Recopiez à l'identique le passage du texte sur le manque qui va de « Donc ce matin, j’étais » à « de me manquer. », ces deux extraits inclus.

_Texte du document:_
···
Cette année, la biennale d’art contemporain qui se déroule à Lyon est sur le thème

des dix prochaines années; plus question d’exprimer l’état de présence au monde, mais de penser «conceptuellement » son futur. L’expression « avoir une longueur d’avance » signe cette projection infinie sur un futur hypothétique. Au fait, ce n’est pas le passé qui m’encombre, c’est la pensée du futur. Être prise en défaut de ne pas avoir prévu : « si tu l’avais prévu, ça ne serait pas arrivé…

si tu t’étais assurée… si tu avais cotisé… si tu avais pensé avant… » et si tu manques,

c’est de ta faute, c’est un total manque d’intelligence, une insouciance coupable.

Donc ce matin, j’étais en état de présence insouciante et j’ai observé que le mental est venu m’amener du futur plus ou moins proche, avec une forte incitation à sortir du présent pour me préparer à l’heure d’après, au soir, au lendemain, etc… avec cette idée que si je restais dans l’instant présent, je risquais ensuite de manquer, et que ce serait alors trop tard pour trouver une solution. J’ai alors demandé à la sensation de mon corps de quoi elle manquait ; J’ai posé la même question au pied droit, au pied gauche, à la jambe droite, au sexe, aux seins, à la nuque… Silence, la question ne résonnait pas dans l’espace de la sensation. J’en ai conclu que je manquais par anticipation de ce qui risquait de me manquer.

La femme dans l’histoire a été regardée du côté du manque : de pénis, d’intelligence,

de discernement, de force ; la psychanalyse en a rajouté une couche, avec cette vision de

la femme qui ne se remet pas de ce manque de pénis qu’elle recherche « hystériquement » pour combler ce trou, cette béance que Kant appelle « coupe d’argent où l’homme dépose ses fruits d’or ». Le continent « noir » de Freud, cet espace obscur qu’il a voulu sonder avec sa pensée masculine, pour ne rien trouver qui ressemble à sa pensée, qui n’existe donc pas puisqu’il ne peut le penser ; et la boucle est bouclée, c’est le même principe que celui de la colonisation, que de toute pensée dominante: ce qu’elle ne peut penser n’existe pas.
···
_Données fournies:_
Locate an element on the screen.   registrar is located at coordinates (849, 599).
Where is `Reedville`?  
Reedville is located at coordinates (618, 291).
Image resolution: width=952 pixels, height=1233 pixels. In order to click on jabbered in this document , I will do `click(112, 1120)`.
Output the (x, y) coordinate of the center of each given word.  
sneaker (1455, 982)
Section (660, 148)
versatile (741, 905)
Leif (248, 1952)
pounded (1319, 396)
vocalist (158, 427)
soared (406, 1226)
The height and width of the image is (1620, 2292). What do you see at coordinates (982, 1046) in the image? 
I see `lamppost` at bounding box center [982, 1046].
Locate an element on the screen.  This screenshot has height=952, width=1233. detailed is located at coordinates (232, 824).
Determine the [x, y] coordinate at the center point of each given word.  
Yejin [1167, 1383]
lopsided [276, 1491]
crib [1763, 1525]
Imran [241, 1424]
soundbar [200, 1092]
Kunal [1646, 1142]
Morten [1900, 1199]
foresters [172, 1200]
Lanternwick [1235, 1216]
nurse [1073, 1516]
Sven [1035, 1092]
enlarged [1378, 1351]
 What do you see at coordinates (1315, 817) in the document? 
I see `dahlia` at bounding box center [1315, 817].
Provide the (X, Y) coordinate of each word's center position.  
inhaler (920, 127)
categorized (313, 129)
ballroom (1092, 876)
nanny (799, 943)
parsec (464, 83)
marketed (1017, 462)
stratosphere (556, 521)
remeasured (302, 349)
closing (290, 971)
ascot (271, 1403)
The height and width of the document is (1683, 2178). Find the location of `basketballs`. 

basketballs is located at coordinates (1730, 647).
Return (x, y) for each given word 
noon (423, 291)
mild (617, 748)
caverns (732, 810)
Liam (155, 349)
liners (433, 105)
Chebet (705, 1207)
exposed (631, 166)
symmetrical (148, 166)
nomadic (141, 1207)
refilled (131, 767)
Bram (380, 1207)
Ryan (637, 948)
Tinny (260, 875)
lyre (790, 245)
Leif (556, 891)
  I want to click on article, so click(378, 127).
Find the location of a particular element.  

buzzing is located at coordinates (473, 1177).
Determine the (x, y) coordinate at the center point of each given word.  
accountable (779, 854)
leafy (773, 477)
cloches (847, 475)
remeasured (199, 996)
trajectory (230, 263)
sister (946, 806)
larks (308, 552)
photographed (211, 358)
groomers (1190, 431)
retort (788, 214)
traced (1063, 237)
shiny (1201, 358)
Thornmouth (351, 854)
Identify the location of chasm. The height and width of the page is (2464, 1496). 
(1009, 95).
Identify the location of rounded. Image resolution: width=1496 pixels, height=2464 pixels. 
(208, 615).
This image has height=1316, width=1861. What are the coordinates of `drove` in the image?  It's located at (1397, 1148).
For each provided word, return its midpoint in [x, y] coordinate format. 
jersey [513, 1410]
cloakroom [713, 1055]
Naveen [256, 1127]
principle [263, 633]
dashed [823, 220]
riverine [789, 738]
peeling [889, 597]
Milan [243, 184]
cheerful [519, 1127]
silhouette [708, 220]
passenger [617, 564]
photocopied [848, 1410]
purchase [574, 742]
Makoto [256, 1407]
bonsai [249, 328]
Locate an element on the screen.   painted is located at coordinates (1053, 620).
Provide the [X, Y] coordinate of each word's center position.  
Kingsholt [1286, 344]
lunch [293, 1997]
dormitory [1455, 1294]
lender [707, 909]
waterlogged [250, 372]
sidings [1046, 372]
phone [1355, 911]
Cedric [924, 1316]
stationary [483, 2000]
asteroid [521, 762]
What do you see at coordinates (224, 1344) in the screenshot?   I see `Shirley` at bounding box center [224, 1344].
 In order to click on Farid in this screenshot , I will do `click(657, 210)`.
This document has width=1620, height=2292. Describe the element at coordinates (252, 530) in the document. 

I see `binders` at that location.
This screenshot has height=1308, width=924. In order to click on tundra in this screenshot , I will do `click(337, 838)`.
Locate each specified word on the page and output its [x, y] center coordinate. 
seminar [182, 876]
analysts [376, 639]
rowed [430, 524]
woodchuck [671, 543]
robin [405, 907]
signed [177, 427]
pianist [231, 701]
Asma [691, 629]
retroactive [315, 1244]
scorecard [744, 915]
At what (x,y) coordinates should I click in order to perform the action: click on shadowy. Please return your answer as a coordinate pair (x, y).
···
_Réponse rédigée:_
Donc ce matin, j’étais en état de présence insouciante et j’ai observé que le mental est venu m’amener du futur plus ou moins proche, avec une forte incitation à sortir du présent pour me préparer à l’heure d’après, au soir, au lendemain, etc… avec cette idée que si je restais dans l’instant présent, je risquais ensuite de manquer, et que ce serait alors trop tard pour trouver une solution. J’ai alors demandé à la sensation de mon corps de quoi elle manquait ; J’ai posé la même question au pied droit, au pied gauche, à la jambe droite, au sexe, aux seins, à la nuque… Silence, la question ne résonnait pas dans l’espace de la sensation. J’en ai conclu que je manquais par anticipation de ce qui risquait de me manquer.